(Saved entries)
•••••
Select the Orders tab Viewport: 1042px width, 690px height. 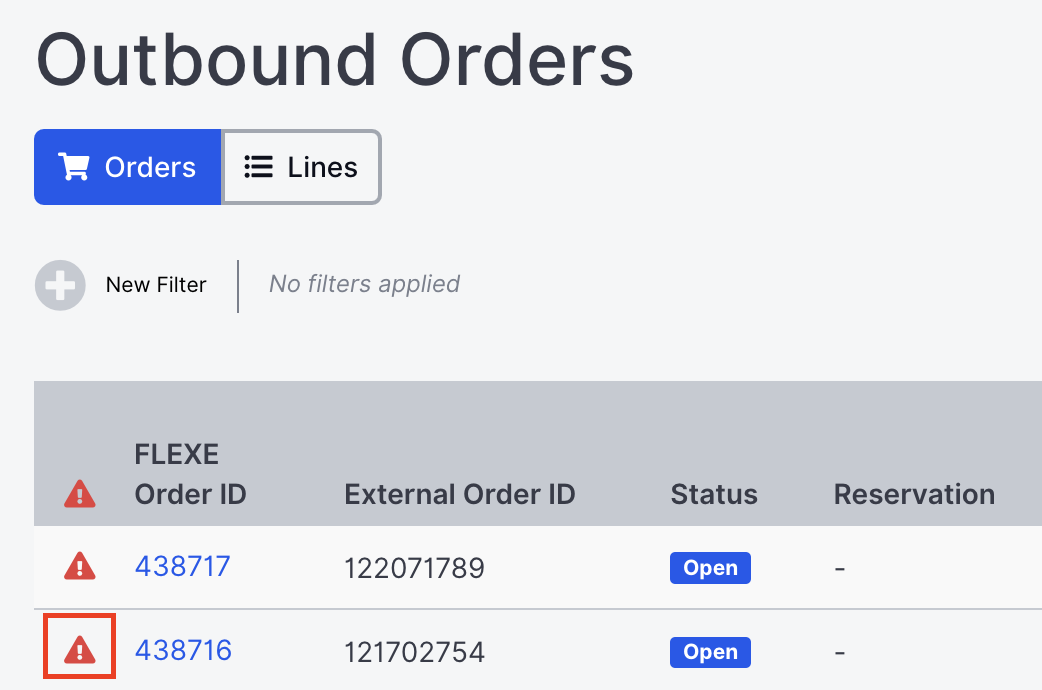pyautogui.click(x=127, y=167)
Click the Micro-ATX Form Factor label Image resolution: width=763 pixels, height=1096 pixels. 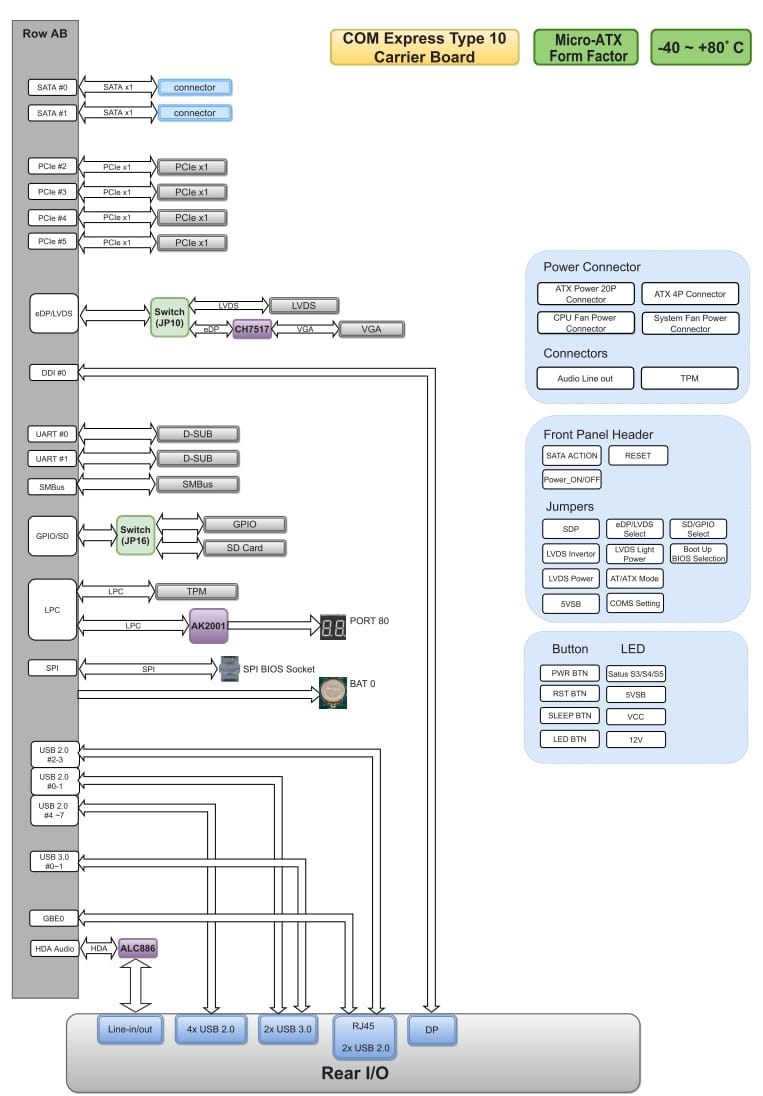click(x=587, y=48)
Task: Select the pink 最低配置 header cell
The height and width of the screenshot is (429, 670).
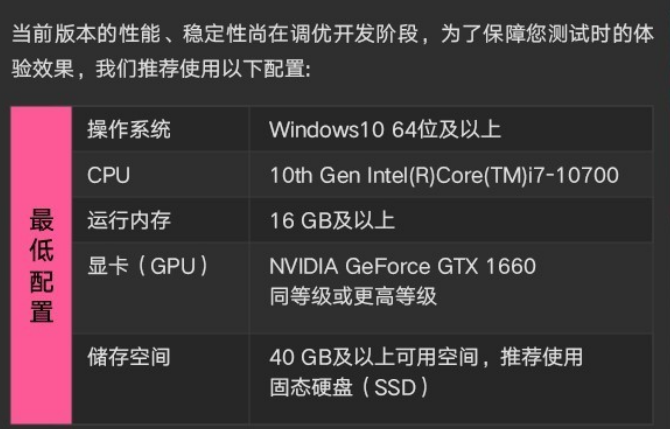Action: coord(41,265)
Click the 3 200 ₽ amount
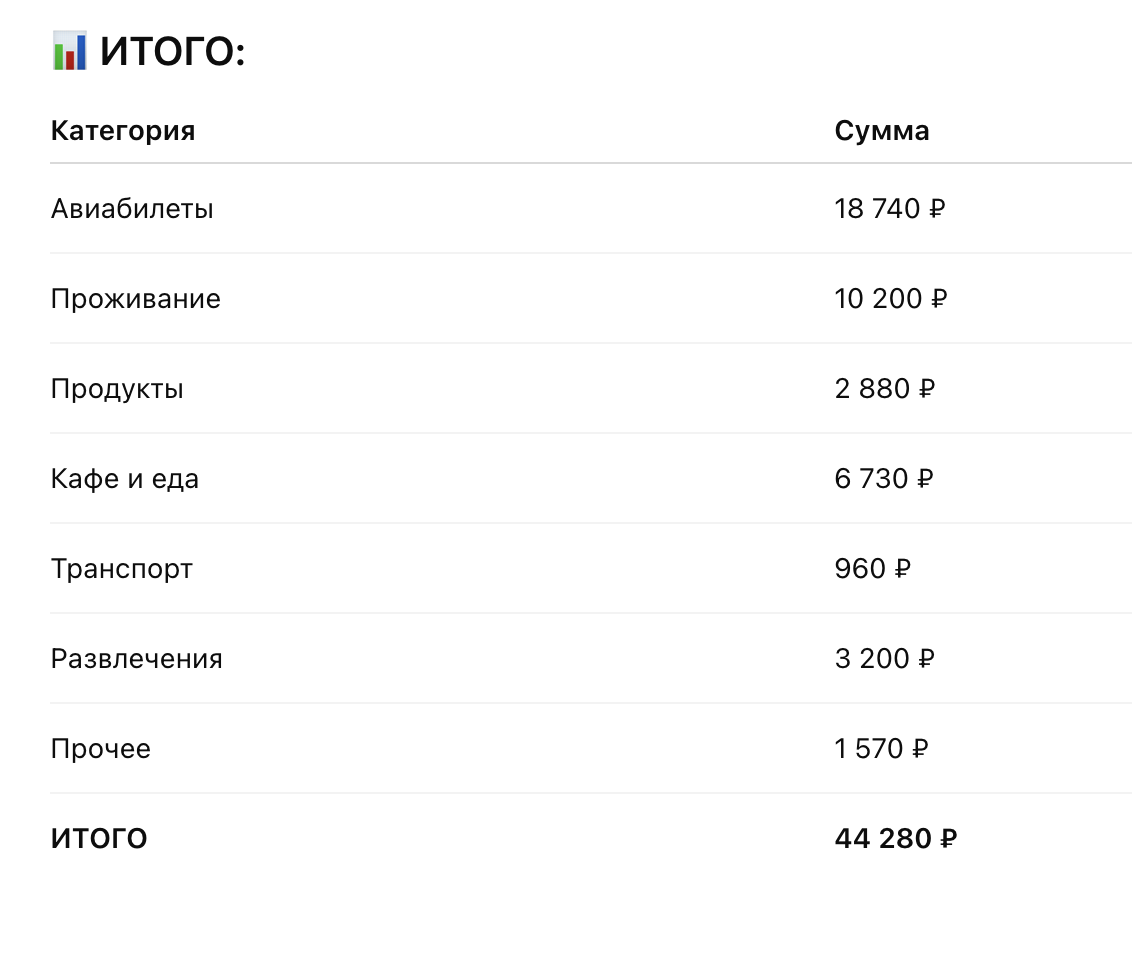This screenshot has height=954, width=1132. point(884,659)
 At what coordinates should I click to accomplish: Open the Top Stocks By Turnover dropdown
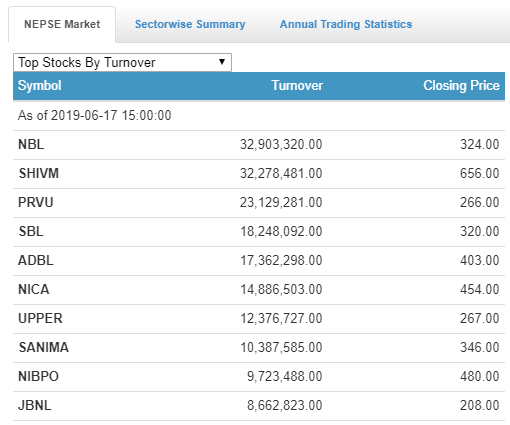(122, 62)
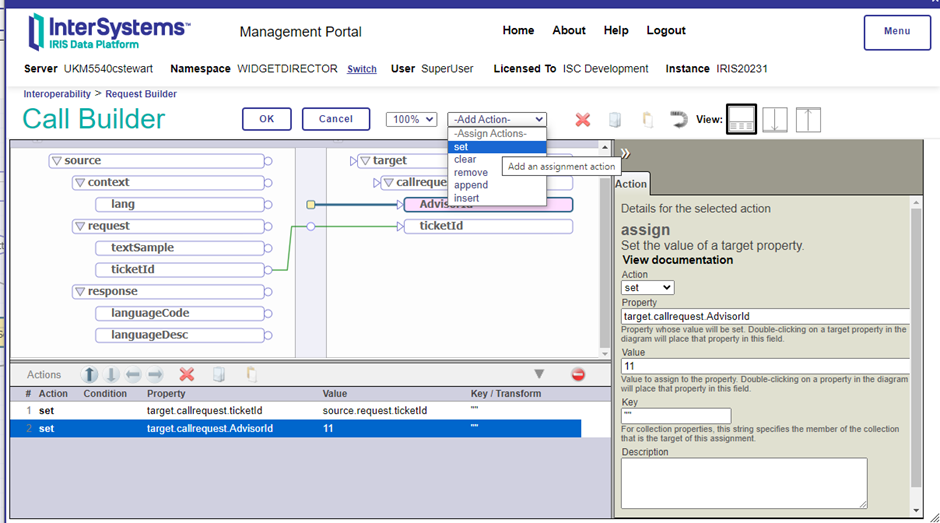Click the red X delete icon beside Add Action
The height and width of the screenshot is (523, 940).
point(583,119)
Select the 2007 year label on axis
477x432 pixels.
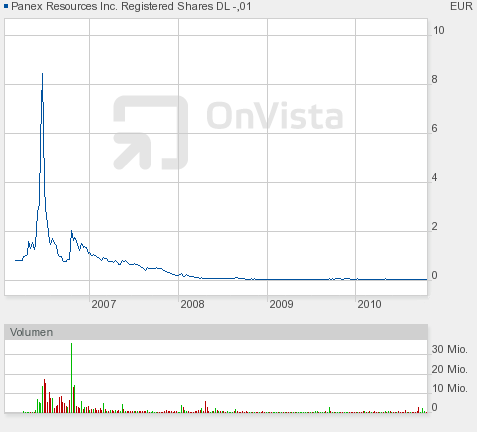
•••••
ASSIGNED TASK.
The answer consists solely of the lines from the one holding "Select the 2007 year label on axis" through the final line of the records, both ends included, each duplicated exactly. Leave images out.

OUTPUT.
Select the 2007 year label on axis
477x432 pixels.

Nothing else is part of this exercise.